Eurostar’s AI Chatbot Crisis: Security Warnings Labeled as “Blackmail”

Subtitle: When ethical hackers exposed critical flaws in Eurostar’s AI chatbot, they were accused of blackmail instead of being thanked.

Picture this: A routine train booking turns into a cyber drama when researchers stumble upon gaping holes in the defenses of Eurostar’s shiny new AI chatbot. Instead of gratitude for flagging the risks, the whistleblowers are met with accusations of extortion. For one of Europe’s most iconic rail operators, the rush to deploy artificial intelligence may have come with unexpected - and embarrassing - security baggage.

Fast Facts

  • Pen Test Partners (PTP) discovered serious vulnerabilities in Eurostar’s AI chatbot in June 2025.
  • Flaws included weak security checks, HTML injection, and unverified conversation IDs.
  • Reporting the bugs led to Eurostar accusing the researchers of blackmail.
  • The vulnerabilities have since been patched, but only after delays and confusion.
  • Experts warn that AI features do not excuse neglecting tried-and-true web security.

How a Simple Booking Became a Security Scandal

The saga began innocently enough: an ethical hacker planning a Eurostar trip noticed that the company’s new AI chatbot was a little too eager to help. By tweaking previous messages in a chat thread, the researchers realized the bot only checked the very last message for safety - effectively leaving the door wide open for manipulation.
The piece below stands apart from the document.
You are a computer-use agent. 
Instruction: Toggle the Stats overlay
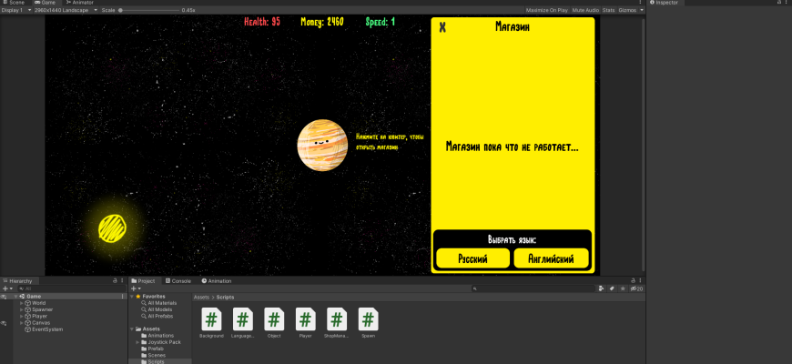[x=609, y=10]
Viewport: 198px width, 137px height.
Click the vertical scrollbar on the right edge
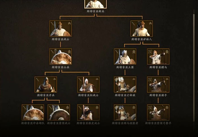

This oversight allowed PTP to use “prompt injection” - a method of tricking AI systems - to coax the chatbot into revealing its own operational secrets, including the type of AI model running under the hood. But the rabbit hole went deeper. The chatbot was also vulnerable to HTML injection, meaning attackers could force it to display fake links or malicious code. Even more concerning, the system failed to verify if chat sessions belonged to the right users, raising the specter of attackers hijacking or replaying private conversations.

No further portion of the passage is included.